### LISTED ENTRIES
* START *
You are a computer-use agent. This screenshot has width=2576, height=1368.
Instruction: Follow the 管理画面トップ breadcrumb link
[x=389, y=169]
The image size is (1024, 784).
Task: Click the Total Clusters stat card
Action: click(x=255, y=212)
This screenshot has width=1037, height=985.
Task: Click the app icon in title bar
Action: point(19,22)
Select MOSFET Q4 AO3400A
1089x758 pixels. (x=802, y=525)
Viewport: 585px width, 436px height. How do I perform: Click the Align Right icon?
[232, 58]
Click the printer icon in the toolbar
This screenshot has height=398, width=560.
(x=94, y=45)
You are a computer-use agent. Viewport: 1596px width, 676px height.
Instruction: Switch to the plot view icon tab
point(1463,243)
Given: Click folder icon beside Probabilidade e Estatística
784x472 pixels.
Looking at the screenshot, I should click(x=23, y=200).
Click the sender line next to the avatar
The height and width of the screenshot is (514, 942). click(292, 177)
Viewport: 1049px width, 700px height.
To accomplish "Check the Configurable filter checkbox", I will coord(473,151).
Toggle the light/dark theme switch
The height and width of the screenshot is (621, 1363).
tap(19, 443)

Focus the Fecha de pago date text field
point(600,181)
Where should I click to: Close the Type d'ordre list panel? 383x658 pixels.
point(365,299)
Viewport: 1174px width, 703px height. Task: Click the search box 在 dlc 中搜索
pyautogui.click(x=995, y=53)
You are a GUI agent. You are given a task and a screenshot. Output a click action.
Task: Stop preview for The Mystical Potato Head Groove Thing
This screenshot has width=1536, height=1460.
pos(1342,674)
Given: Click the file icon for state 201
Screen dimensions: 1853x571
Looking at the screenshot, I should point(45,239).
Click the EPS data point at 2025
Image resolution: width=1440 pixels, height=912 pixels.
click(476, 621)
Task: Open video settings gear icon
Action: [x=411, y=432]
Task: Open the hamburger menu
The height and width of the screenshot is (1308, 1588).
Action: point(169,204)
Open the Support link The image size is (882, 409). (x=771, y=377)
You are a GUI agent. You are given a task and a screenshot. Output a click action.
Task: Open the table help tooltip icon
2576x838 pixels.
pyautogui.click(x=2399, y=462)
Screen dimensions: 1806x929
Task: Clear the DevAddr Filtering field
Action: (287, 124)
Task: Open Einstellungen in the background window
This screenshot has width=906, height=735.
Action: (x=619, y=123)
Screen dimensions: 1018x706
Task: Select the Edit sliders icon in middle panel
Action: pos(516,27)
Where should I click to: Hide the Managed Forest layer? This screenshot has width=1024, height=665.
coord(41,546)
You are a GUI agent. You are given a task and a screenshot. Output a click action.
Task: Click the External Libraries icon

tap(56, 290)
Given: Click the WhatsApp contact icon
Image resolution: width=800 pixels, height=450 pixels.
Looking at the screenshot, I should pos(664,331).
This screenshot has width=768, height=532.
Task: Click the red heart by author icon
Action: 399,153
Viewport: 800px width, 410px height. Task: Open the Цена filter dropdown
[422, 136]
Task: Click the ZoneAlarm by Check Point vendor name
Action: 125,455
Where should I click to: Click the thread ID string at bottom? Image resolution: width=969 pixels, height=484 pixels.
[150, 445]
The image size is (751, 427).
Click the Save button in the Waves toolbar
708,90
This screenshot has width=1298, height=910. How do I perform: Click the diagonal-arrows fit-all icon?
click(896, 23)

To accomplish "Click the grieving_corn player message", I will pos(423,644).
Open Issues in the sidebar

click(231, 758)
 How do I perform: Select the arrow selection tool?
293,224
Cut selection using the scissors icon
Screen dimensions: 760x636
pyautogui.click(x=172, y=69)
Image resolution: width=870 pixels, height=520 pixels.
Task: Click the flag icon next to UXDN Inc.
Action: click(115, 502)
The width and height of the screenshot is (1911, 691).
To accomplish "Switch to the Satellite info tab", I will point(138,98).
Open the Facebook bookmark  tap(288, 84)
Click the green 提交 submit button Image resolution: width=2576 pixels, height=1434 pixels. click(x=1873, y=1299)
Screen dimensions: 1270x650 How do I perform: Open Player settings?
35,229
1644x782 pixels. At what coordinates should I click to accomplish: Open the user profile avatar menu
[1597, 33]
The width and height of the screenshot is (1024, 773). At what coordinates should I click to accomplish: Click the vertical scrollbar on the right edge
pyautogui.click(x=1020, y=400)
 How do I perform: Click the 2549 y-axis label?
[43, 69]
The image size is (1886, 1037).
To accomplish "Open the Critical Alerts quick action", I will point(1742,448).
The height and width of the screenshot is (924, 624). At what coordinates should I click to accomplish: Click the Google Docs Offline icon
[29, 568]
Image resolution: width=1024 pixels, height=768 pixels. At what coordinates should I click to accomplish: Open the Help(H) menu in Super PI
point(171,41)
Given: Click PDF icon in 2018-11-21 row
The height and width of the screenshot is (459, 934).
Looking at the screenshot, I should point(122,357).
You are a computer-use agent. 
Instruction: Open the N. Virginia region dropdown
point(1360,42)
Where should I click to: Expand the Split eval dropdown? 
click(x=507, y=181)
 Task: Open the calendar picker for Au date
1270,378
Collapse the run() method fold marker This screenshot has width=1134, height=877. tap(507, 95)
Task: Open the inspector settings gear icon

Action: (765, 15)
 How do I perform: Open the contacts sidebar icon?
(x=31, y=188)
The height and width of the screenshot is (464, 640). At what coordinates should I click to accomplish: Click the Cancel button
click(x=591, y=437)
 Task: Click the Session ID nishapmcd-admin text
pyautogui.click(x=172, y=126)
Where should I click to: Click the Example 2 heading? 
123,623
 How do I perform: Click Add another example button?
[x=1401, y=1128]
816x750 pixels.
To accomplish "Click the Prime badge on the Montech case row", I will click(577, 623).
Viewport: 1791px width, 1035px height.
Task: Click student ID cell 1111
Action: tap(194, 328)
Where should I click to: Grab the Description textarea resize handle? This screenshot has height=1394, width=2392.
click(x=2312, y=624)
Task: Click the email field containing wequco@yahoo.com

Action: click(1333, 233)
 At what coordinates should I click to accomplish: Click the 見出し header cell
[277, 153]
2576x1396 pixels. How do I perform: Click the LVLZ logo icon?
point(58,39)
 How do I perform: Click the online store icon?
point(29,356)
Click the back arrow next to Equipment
* END *
### EXERCISE INSTRUCTIONS
Convert the data above into a numbered list, one item per line, leaving out blank lines.

### FINISHED TASK
1. You are a computer-use agent. This screenshot has width=2576, height=1368.
2. Instruction: Follow the 管理画面トップ breadcrumb link
3. [x=389, y=169]
4. The image size is (1024, 784).
5. Task: Click the Total Clusters stat card
6. Action: click(x=255, y=212)
7. This screenshot has width=1037, height=985.
8. Task: Click the app icon in title bar
9. Action: point(19,22)
10. Select MOSFET Q4 AO3400A
11. 1089x758 pixels. (x=802, y=525)
12. Viewport: 585px width, 436px height. How do I perform: Click the Align Right icon?
13. [232, 58]
14. Click the printer icon in the toolbar
15. This screenshot has height=398, width=560.
16. (x=94, y=45)
17. You are a computer-use agent. Viewport: 1596px width, 676px height.
18. Instruction: Switch to the plot view icon tab
19. point(1463,243)
20. Given: Click folder icon beside Probabilidade e Estatística
21. 784x472 pixels.
22. Looking at the screenshot, I should click(x=23, y=200).
23. Click the sender line next to the avatar
24. The height and width of the screenshot is (514, 942). click(292, 177)
25. Viewport: 1049px width, 700px height.
26. To accomplish "Check the Configurable filter checkbox", I will coord(473,151).
27. Toggle the light/dark theme switch
28. The height and width of the screenshot is (621, 1363).
29. tap(19, 443)
30. Focus the Fecha de pago date text field
31. point(600,181)
32. Where should I click to: Close the Type d'ordre list panel? 383x658 pixels.
33. point(365,299)
34. Viewport: 1174px width, 703px height. Task: Click the search box 在 dlc 中搜索
35. pyautogui.click(x=995, y=53)
36. You are a GUI agent. You are given a task and a screenshot. Output a click action.
37. Task: Stop preview for The Mystical Potato Head Groove Thing
38. This screenshot has width=1536, height=1460.
39. pos(1342,674)
40. Given: Click the file icon for state 201
41. Screen dimensions: 1853x571
42. Looking at the screenshot, I should point(45,239).
43. Click the EPS data point at 2025
44. Image resolution: width=1440 pixels, height=912 pixels.
45. click(476, 621)
46. Task: Open video settings gear icon
47. Action: [x=411, y=432]
48. Task: Open the hamburger menu
49. The height and width of the screenshot is (1308, 1588).
50. Action: point(169,204)
51. Open the Support link The image size is (882, 409). (x=771, y=377)
52. You are a GUI agent. You are given a task and a screenshot. Output a click action.
53. Task: Open the table help tooltip icon
54. 2576x838 pixels.
55. pyautogui.click(x=2399, y=462)
56. Screen dimensions: 1806x929
57. Task: Clear the DevAddr Filtering field
58. Action: (287, 124)
59. Task: Open Einstellungen in the background window
60. This screenshot has width=906, height=735.
61. Action: (x=619, y=123)
62. Screen dimensions: 1018x706
63. Task: Select the Edit sliders icon in middle panel
64. Action: pos(516,27)
65. Where should I click to: Hide the Managed Forest layer? This screenshot has width=1024, height=665.
66. coord(41,546)
67. You are a GUI agent. You are given a task and a screenshot. Output a click action.
68. Task: Click the External Libraries icon
69. tap(56, 290)
70. Given: Click the WhatsApp contact icon
71. Image resolution: width=800 pixels, height=450 pixels.
72. Looking at the screenshot, I should pos(664,331).
73. This screenshot has width=768, height=532.
74. Task: Click the red heart by author icon
75. Action: 399,153
76. Viewport: 800px width, 410px height. Task: Open the Цена filter dropdown
77. [422, 136]
78. Task: Click the ZoneAlarm by Check Point vendor name
79. Action: 125,455
80. Where should I click to: Click the thread ID string at bottom? Image resolution: width=969 pixels, height=484 pixels.
81. [150, 445]
82. The image size is (751, 427).
83. Click the Save button in the Waves toolbar
84. 708,90
85. This screenshot has width=1298, height=910. How do I perform: Click the diagonal-arrows fit-all icon?
86. click(896, 23)
87. To accomplish "Click the grieving_corn player message", I will pos(423,644).
88. Open Issues in the sidebar
89. click(231, 758)
90.  How do I perform: Select the arrow selection tool?
91. 293,224
92. Cut selection using the scissors icon
93. Screen dimensions: 760x636
94. pyautogui.click(x=172, y=69)
95. Image resolution: width=870 pixels, height=520 pixels.
96. Task: Click the flag icon next to UXDN Inc.
97. Action: click(115, 502)
98. The width and height of the screenshot is (1911, 691).
99. To accomplish "Switch to the Satellite info tab", I will point(138,98).
100. Open the Facebook bookmark  tap(288, 84)
101. Click the green 提交 submit button Image resolution: width=2576 pixels, height=1434 pixels. click(x=1873, y=1299)
102. Screen dimensions: 1270x650 How do I perform: Open Player settings?
103. 35,229
104. 1644x782 pixels. At what coordinates should I click to accomplish: Open the user profile avatar menu
105. [1597, 33]
106. The width and height of the screenshot is (1024, 773). At what coordinates should I click to accomplish: Click the vertical scrollbar on the right edge
107. pyautogui.click(x=1020, y=400)
108.  How do I perform: Click the 2549 y-axis label?
109. [43, 69]
110. The image size is (1886, 1037).
111. To accomplish "Open the Critical Alerts quick action", I will point(1742,448).
112. The height and width of the screenshot is (924, 624). At what coordinates should I click to accomplish: Click the Google Docs Offline icon
113. [29, 568]
114. Image resolution: width=1024 pixels, height=768 pixels. At what coordinates should I click to accomplish: Open the Help(H) menu in Super PI
115. point(171,41)
116. Given: Click PDF icon in 2018-11-21 row
117. The height and width of the screenshot is (459, 934).
118. Looking at the screenshot, I should point(122,357).
119. You are a computer-use agent. 
120. Instruction: Open the N. Virginia region dropdown
121. point(1360,42)
122. Where should I click to: Expand the Split eval dropdown? 
123. click(x=507, y=181)
124.  Task: Open the calendar picker for Au date
125. 1270,378
126. Collapse the run() method fold marker This screenshot has width=1134, height=877. tap(507, 95)
127. Task: Open the inspector settings gear icon
128. Action: (765, 15)
129.  How do I perform: Open the contacts sidebar icon?
130. (x=31, y=188)
131. The height and width of the screenshot is (464, 640). At what coordinates should I click to accomplish: Click the Cancel button
132. click(x=591, y=437)
133.  Task: Click the Session ID nishapmcd-admin text
134. pyautogui.click(x=172, y=126)
135. Where should I click to: Click the Example 2 heading? 
136. 123,623
137.  How do I perform: Click Add another example button?
138. [x=1401, y=1128]
139. 816x750 pixels.
140. To accomplish "Click the Prime badge on the Montech case row", I will click(577, 623).
141. Viewport: 1791px width, 1035px height.
142. Task: Click student ID cell 1111
143. Action: tap(194, 328)
144. Where should I click to: Grab the Description textarea resize handle? This screenshot has height=1394, width=2392.
145. click(x=2312, y=624)
146. Task: Click the email field containing wequco@yahoo.com
147. Action: click(1333, 233)
148.  At what coordinates should I click to accomplish: Click the 見出し header cell
149. [277, 153]
150. 2576x1396 pixels. How do I perform: Click the LVLZ logo icon?
151. point(58,39)
152.  How do I perform: Click the online store icon?
153. point(29,356)
154. Click the back arrow next to Equipment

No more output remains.